> [STATED PROBLEM]: Copy the material below, switching each "Instruction" to "Command" and leaving everything else unchanged.

● ● ●

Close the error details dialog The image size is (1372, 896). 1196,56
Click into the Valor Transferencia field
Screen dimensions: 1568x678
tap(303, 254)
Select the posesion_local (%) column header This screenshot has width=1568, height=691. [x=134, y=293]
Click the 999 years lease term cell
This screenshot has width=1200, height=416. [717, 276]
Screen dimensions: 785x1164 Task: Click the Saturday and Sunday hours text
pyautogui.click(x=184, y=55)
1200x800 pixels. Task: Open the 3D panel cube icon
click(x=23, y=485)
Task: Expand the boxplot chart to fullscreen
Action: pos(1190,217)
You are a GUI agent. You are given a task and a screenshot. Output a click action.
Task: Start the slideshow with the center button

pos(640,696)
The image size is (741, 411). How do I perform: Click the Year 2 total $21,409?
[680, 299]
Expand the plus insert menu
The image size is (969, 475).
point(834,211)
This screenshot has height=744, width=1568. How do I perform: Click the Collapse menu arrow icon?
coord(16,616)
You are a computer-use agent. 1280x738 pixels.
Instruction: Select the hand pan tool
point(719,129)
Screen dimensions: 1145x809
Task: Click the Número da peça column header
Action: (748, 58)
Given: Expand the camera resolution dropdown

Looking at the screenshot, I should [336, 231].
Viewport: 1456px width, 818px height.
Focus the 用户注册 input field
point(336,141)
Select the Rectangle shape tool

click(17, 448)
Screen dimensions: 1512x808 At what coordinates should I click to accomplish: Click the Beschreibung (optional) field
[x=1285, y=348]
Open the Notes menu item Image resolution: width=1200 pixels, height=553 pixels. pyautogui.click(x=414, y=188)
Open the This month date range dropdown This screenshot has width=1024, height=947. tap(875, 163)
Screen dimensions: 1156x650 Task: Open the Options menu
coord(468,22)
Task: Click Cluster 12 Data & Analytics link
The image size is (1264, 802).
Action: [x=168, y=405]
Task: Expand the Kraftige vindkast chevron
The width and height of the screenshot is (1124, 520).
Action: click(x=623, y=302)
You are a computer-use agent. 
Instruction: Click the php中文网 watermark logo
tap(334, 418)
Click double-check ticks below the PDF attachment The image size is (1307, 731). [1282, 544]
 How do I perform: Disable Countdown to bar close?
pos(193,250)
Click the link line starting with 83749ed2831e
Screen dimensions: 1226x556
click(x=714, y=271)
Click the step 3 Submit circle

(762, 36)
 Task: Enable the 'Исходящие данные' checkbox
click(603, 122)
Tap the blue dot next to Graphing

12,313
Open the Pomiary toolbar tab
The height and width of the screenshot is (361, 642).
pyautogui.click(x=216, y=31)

● ● ●

> [WORKED SOLUTION]:
Close the error details dialog The image size is (1372, 896). 1196,56
Click into the Valor Transferencia field
Screen dimensions: 1568x678
tap(303, 254)
Select the posesion_local (%) column header This screenshot has width=1568, height=691. [x=134, y=293]
Click the 999 years lease term cell
This screenshot has width=1200, height=416. [717, 276]
Screen dimensions: 785x1164 Task: Click the Saturday and Sunday hours text
pyautogui.click(x=184, y=55)
1200x800 pixels. Task: Open the 3D panel cube icon
click(x=23, y=485)
Task: Expand the boxplot chart to fullscreen
Action: pos(1190,217)
You are a GUI agent. You are given a task and a screenshot. Output a click action.
Task: Start the slideshow with the center button

pos(640,696)
The image size is (741, 411). How do I perform: Click the Year 2 total $21,409?
[680, 299]
Expand the plus insert menu
The image size is (969, 475).
point(834,211)
This screenshot has height=744, width=1568. How do I perform: Click the Collapse menu arrow icon?
coord(16,616)
You are a computer-use agent. 1280x738 pixels.
Command: Select the hand pan tool
point(719,129)
Screen dimensions: 1145x809
Task: Click the Número da peça column header
Action: (748, 58)
Given: Expand the camera resolution dropdown

Looking at the screenshot, I should [336, 231].
Viewport: 1456px width, 818px height.
Focus the 用户注册 input field
point(336,141)
Select the Rectangle shape tool

click(17, 448)
Screen dimensions: 1512x808 At what coordinates should I click to accomplish: Click the Beschreibung (optional) field
[x=1285, y=348]
Open the Notes menu item Image resolution: width=1200 pixels, height=553 pixels. pyautogui.click(x=414, y=188)
Open the This month date range dropdown This screenshot has width=1024, height=947. tap(875, 163)
Screen dimensions: 1156x650 Task: Open the Options menu
coord(468,22)
Task: Click Cluster 12 Data & Analytics link
The image size is (1264, 802).
Action: [x=168, y=405]
Task: Expand the Kraftige vindkast chevron
The width and height of the screenshot is (1124, 520).
Action: click(x=623, y=302)
You are a computer-use agent. 
Command: Click the php中文网 watermark logo
tap(334, 418)
Click double-check ticks below the PDF attachment The image size is (1307, 731). [1282, 544]
 How do I perform: Disable Countdown to bar close?
pos(193,250)
Click the link line starting with 83749ed2831e
Screen dimensions: 1226x556
click(x=714, y=271)
Click the step 3 Submit circle

(762, 36)
 Task: Enable the 'Исходящие данные' checkbox
click(603, 122)
Tap the blue dot next to Graphing

12,313
Open the Pomiary toolbar tab
The height and width of the screenshot is (361, 642).
pyautogui.click(x=216, y=31)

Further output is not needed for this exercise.